Foto: REUTERS/Jane Rosenberg

Jahrelang sah keine Frau auch nur eine geringe Chance, Weinstein vor Gericht zu bringen – geschweige denn ein Urteil gegen ihn zu erwirken. Doch dank der bisher größten feministischen Bewegung gegen sexualisierte Übergriffe, die der Fall Weinstein bekanntlich auch lostrat, war es eben nicht mehr nur eine. Auf Weinstein bezogen wurden es dutzende, und durch den Hashtag MeToo Millionen Betroffene, die von ähnlichen Strukturen berichteten, die sexualisierte Gewalt begünstigen.

Wichtiger Meilenstein

Auch wenn Weinstein am Montag nur für Vergewaltigung und sexuelle Nötigung verurteilt wurde und ausgerechnet von jenem Anklagepunkt freigesprochen wurde, der laut vielen Berichten auf Weinstein wohl perfekt passt – "Predatory sexual assault", also ein "raubtierhaftes" Verhaltensmuster des Täters –, ist dieses Urteil ein wichtiger Meilenstein. Denn einer der Kernbotschaften von MeToo wurde mit diesem Urteil Rechnung getragen: den Betroffenen glauben. Das Gericht hat den Hauptbelastungszeuginnen Mimi Haleyi und Jessica Mann geglaubt. Denn wie bei vielen Prozessen dieser Art fehlten haptische Beweise, es stand Aussage gegen Aussage.
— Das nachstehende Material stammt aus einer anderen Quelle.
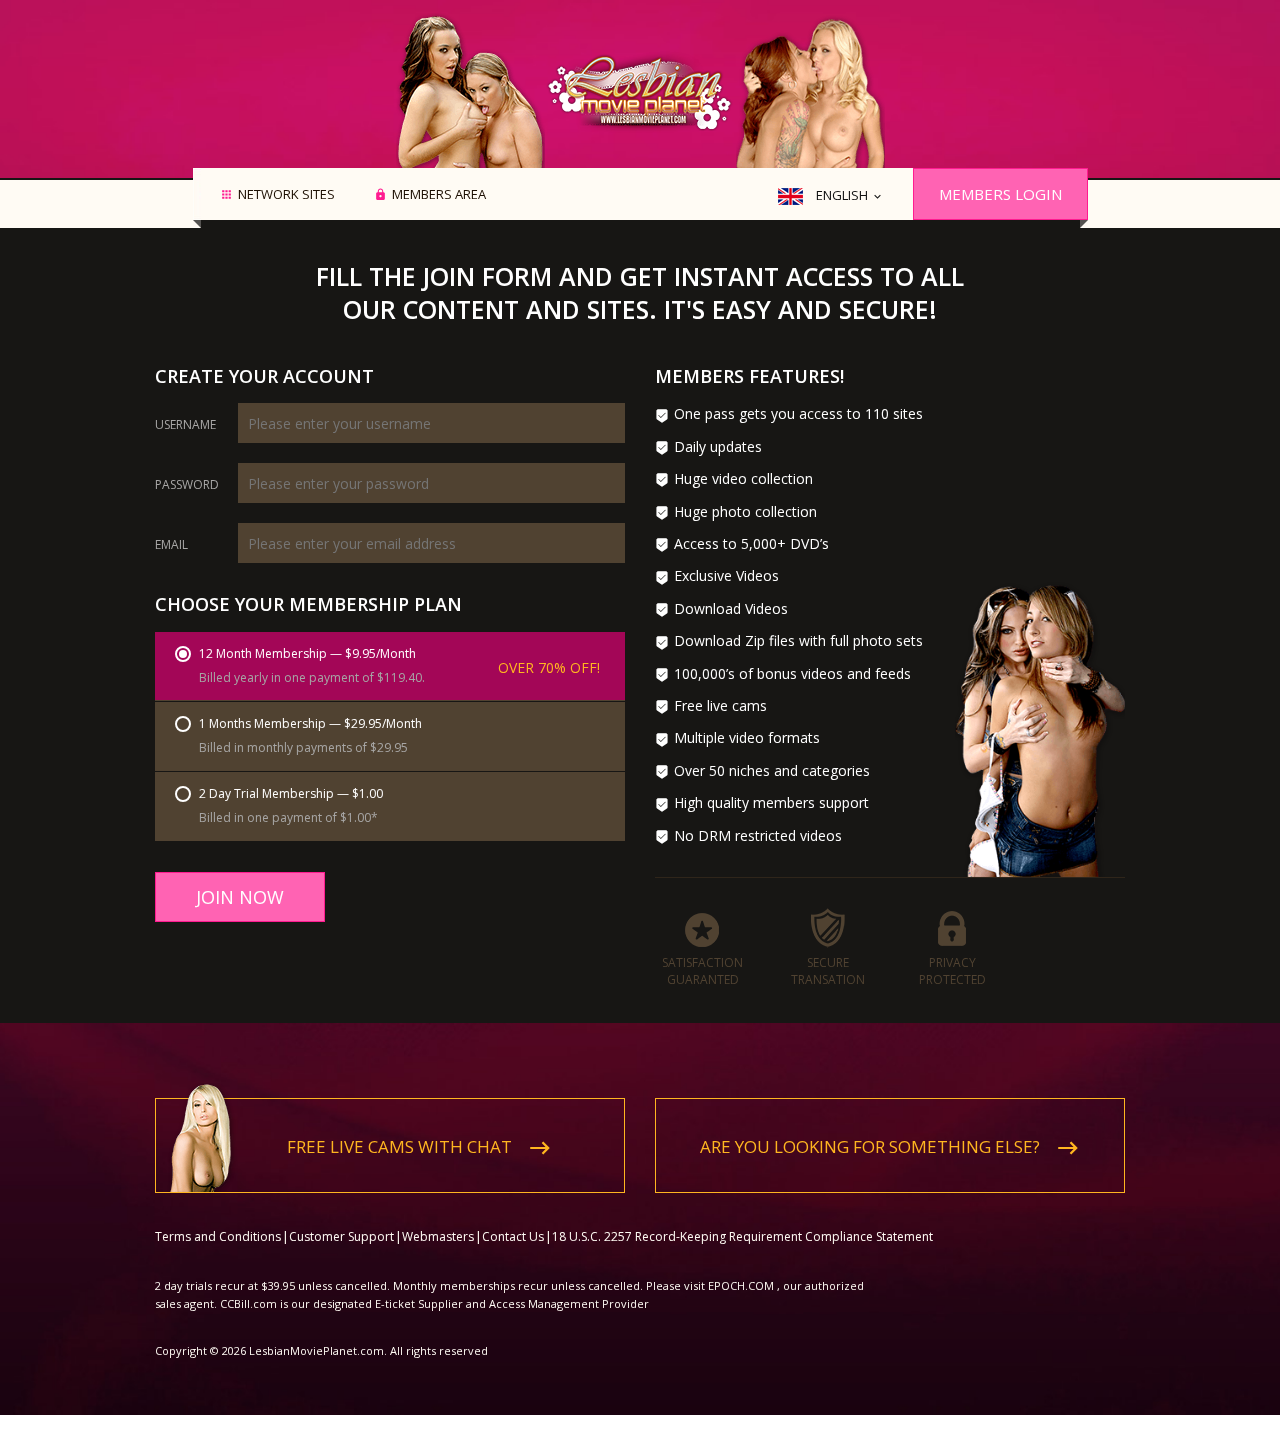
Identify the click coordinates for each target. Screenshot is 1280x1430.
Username (185, 425)
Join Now (240, 897)
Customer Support (341, 1236)
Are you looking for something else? (870, 1146)
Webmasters (438, 1236)
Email (171, 545)
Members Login (1000, 194)
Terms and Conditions (218, 1236)
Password (187, 485)
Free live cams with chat (399, 1146)
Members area (439, 195)
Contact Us (513, 1236)
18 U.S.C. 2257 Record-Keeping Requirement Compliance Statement (742, 1236)
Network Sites (286, 195)
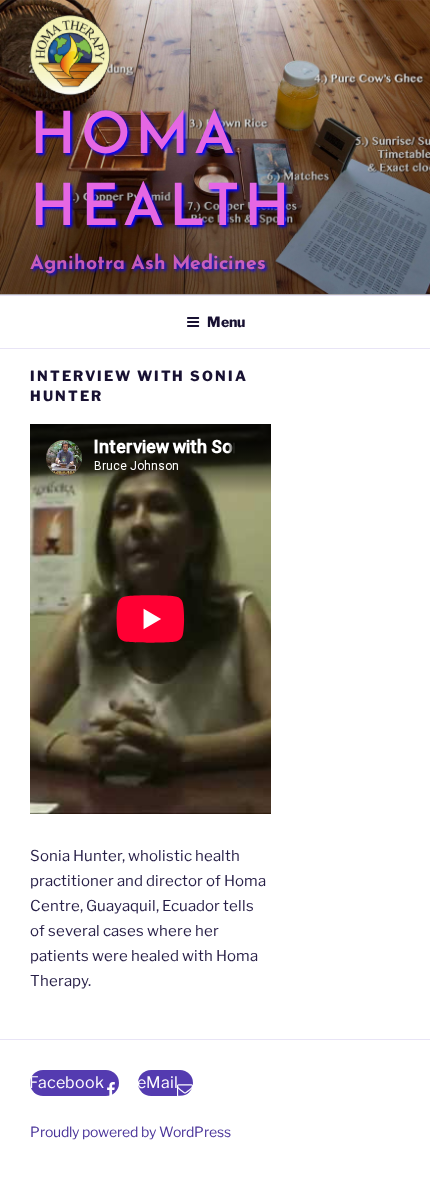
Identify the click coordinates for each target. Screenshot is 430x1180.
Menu (226, 321)
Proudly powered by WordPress (130, 1131)
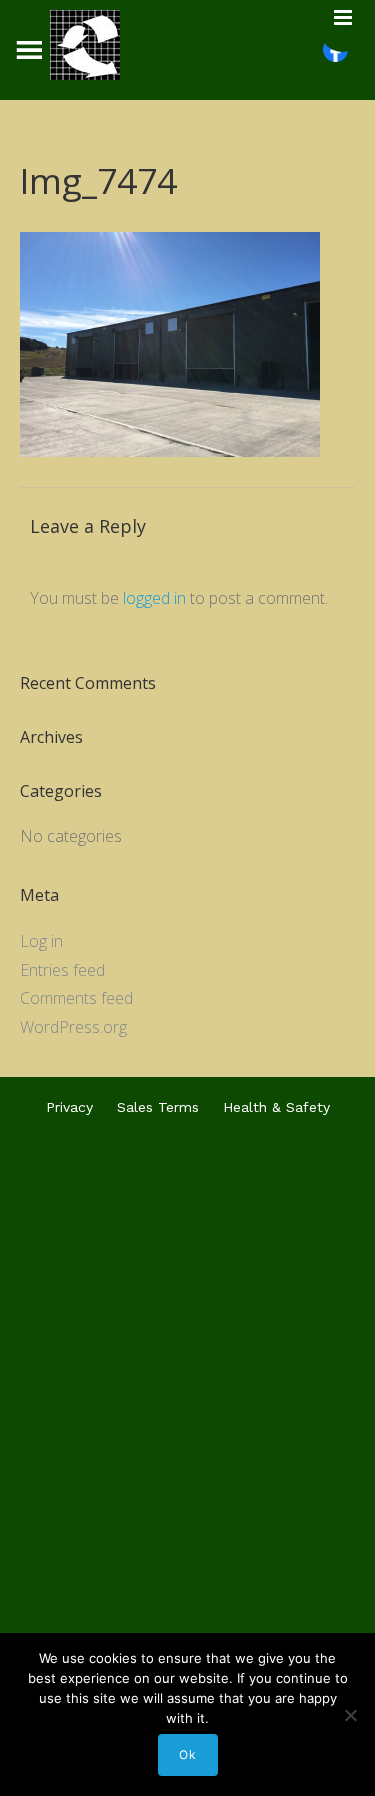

Das war aber auch jene Ausgangslage, die den Prozess streckenweise zu einem Musterbeispiel für eine Täter-Opfer-Umkehr werden ließ, die Weinstein-Verteidigerin Donna Rotunno laufend betrieb: Haleyi und Mann hätten in Wahrheit Weinstein benutzt. Sie diskreditierte sie als berechnend und behandelte sie gleichzeitig, als könnten sie nicht bis drei zählen: "Sie sind ziemlich oft verwirrt, nicht wahr, Miss Mann?" Dass man mit so etwas noch immer rechnen muss, zeigt aber auch: Es ist noch viel zu tun. Denn die Diskreditierung von Opfern beginnt oft lange vor einem Prozess – und sie verhindert oft den Gang vor Gericht.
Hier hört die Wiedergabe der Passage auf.